Top of EXTRACTED MATERIAL
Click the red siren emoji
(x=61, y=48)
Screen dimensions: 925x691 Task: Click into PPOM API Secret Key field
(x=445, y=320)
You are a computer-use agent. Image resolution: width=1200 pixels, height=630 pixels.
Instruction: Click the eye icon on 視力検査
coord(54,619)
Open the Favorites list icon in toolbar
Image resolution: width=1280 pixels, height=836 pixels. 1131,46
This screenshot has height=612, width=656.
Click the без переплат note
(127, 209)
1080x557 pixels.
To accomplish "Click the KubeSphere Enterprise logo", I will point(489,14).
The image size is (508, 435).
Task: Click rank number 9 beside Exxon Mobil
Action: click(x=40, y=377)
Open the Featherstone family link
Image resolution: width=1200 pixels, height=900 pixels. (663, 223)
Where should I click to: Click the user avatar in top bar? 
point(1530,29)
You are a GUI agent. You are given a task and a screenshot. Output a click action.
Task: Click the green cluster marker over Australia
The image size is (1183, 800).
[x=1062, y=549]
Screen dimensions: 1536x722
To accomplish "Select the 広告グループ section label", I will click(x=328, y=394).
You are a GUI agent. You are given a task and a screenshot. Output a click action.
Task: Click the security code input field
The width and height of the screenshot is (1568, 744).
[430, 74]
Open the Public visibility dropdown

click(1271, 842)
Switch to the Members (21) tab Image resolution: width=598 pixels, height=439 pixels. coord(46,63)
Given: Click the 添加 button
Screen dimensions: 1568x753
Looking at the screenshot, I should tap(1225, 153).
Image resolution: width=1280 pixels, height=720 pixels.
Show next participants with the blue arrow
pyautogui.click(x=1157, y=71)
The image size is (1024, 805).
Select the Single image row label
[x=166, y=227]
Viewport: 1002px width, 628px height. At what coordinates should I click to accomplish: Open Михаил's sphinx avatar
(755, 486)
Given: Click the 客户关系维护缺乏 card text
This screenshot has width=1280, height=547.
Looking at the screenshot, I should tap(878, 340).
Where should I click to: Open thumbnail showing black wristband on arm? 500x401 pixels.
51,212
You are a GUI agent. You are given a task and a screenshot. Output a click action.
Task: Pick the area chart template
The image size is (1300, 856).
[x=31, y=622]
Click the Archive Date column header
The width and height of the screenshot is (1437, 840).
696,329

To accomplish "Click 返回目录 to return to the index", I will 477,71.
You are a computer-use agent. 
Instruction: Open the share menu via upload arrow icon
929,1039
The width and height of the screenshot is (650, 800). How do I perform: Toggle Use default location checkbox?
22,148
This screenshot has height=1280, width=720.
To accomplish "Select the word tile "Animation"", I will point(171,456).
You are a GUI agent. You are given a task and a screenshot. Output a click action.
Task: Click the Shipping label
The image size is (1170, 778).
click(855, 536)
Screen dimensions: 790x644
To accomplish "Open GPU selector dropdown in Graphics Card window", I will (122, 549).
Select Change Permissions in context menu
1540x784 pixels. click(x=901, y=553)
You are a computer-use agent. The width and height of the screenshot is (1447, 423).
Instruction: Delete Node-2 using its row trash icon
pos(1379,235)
Bottom of EXTRACTED MATERIAL
**PROBLEM TO WORK ON**
Lines that hold the word "computer" are the ones to copy from the entries above.

**WORKED SOLUTION**
You are a computer-use agent. Image resolution: width=1200 pixels, height=630 pixels.
You are a computer-use agent. 
You are a computer-use agent. The width and height of the screenshot is (1447, 423).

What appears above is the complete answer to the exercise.